Einige, wie ich finde, bemerkenswerte Stellen möchte ich gerne zitieren:
„Wie viele Schocks, wie viel Unglück verursacht seit Jahrhunderten diese sinnlose Information (gemeint ist die Religions- bzw. Volkszugehörigkeit, Anmerkung des Verfassers), die Menschen sogar vor sich selbst verbergen oder sich damit brüsten, als würde sie darüber entscheiden, wer sie sind und was sie sind, als wären Glaube und Blut für sich genommen Segen oder Fluch.“ (Verlag Hoffmann und Campe, 1. Aufl. 2015, S.52)
„Die Familie Tedeschi lebt weiter in illusorischer Unwissenheit. Wer weiß, was vor sich geht, redet nicht darüber; wer es nicht weiß, stellt keine Fragen; wer fragt, bekommt keine Antworten.“ (ebd., S.79)
„Die blinden Betrachter sind ‚gewöhnliche‘ Leute, die auf Sicherheit setzen. Sie wollen ungestört leben. Im Krieg und trotz des Krieges wenden diese blinden Betrachter den Blick ab und verweigern jedes Mitleid, ihr Selbstschutz ist eine Rüstung, ein Schneckenhaus, in dem sie sich wie Maden fröhlich fläzen. Sie sind überall. In den neutralen Regierungen neutraler Staaten, unter den Verbündeten, in den besetzten Ländern, unter der Mehrheit unter der Minderheit, unter uns. Die bystander, das sind wir.“ (ebd., S. 89)
„Bevor das Lager geschlossen wird, schlägt Kurt Franz die Zeit tot, indem er Menschen totschlägt.“ (ebd., S. 277)
Insgesamt ist das Buch irritierend und sperrig.
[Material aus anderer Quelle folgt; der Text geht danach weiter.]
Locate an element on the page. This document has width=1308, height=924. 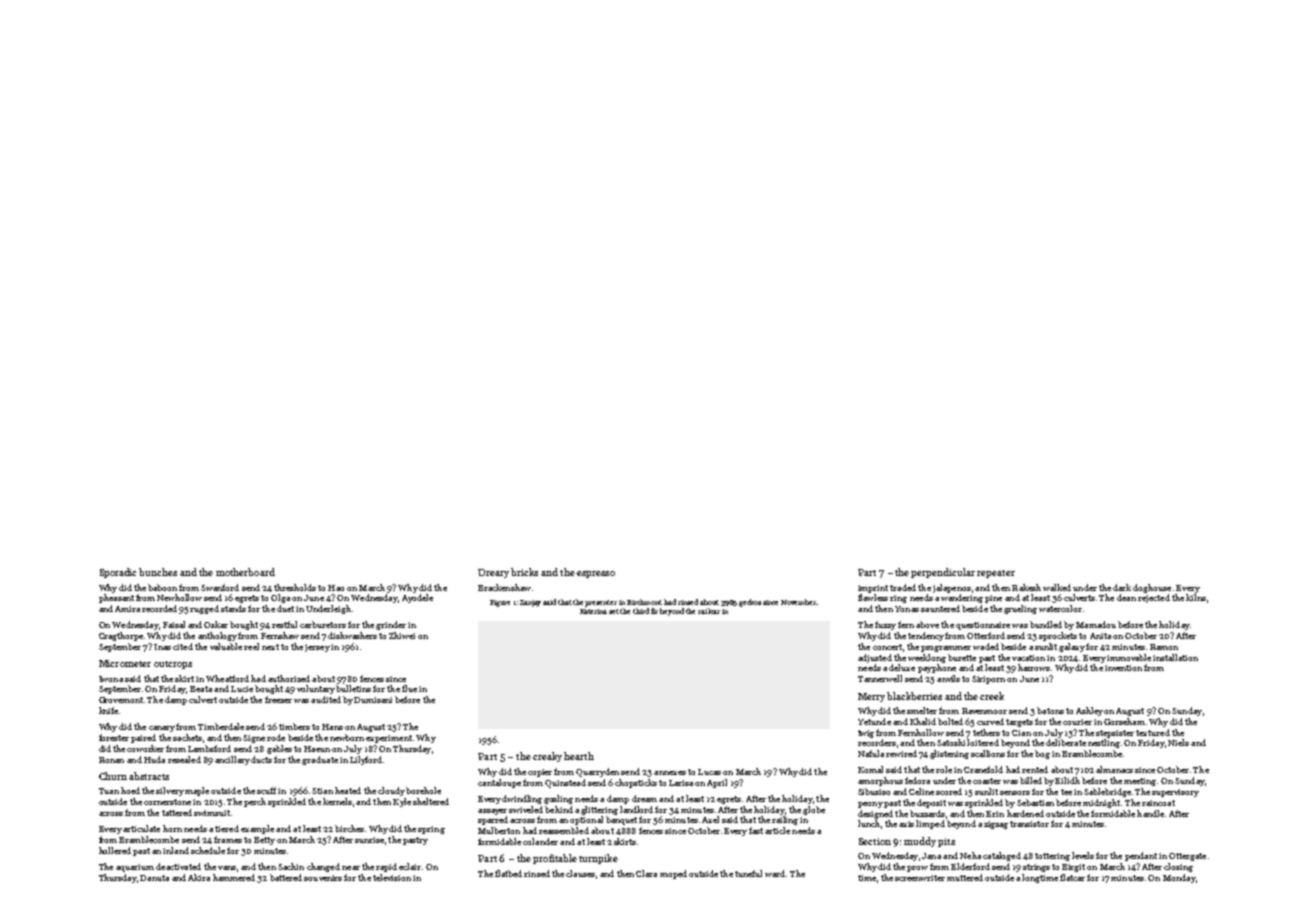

Das beginnt schon mit der Haptik und den fransigen Seitenrändern, die – zumindest mich – an einen Stacheldraht erinnern. Die Sperrigkeit ist sicherlich Absicht, die Autorin will es dem Leser nicht leicht machen. Es kommen Täter und Opfer zu Wort, oftmals aus der Perspektive nicht eines anderen, sondern eines Dritten, der berichtet, was der Erste dem Zweiten erzählt hat.
Mit voller Wucht und so „hautnah“ wie literarisch nur möglich möchte die Autorin den Leser mit den schrecklichen Geschehnissen konfrontieren. Sie belässt es nicht dabei, die Zahl der Opfer und die Zahl der Täter zu veröffentlichen. Sie veranschaulicht, wie viele Buchseiten die Namen von 9000 Opfern füllen, und wie viele die Kurzbiografien der Täter. Das ist beeindruckend und erzielt Wirkung, zumindest bei mir.
Wiederholt erwähnt sie, was eigentlich eine Binse ist, aber in der Ungeheuerlichkeit der riesigen Opfer- und Täterzahlen trotzdem unterzugehen droht: „Hinter jedem Namen verbirgt sich eine Geschichte.“
Auf der einen Seite ist dadurch ein tolles, lehrreiches, erschütterndes Buch entstanden für all diejenigen, die sich für Literatur, ihre Spielarten und im optimalen Fall auch für die Geschichte des 3. Reiches interessieren. Auf der anderen Seite und das empfinde ich als das große Manko dieses Buches sperrt die Autorin ungeübte Leser praktisch aus, spricht niemanden an, der sich nicht von selbst angesprochen fühlt, weckt kein Interesse für die Geschichte des 3. Reiches, sondern erschwert den von ihr so genannten „bystandern“, die sie im Text zu Recht kritisiert, den Zugang geradezu. Ich fürchte, das ist kontraproduktiv. Drei Sterne.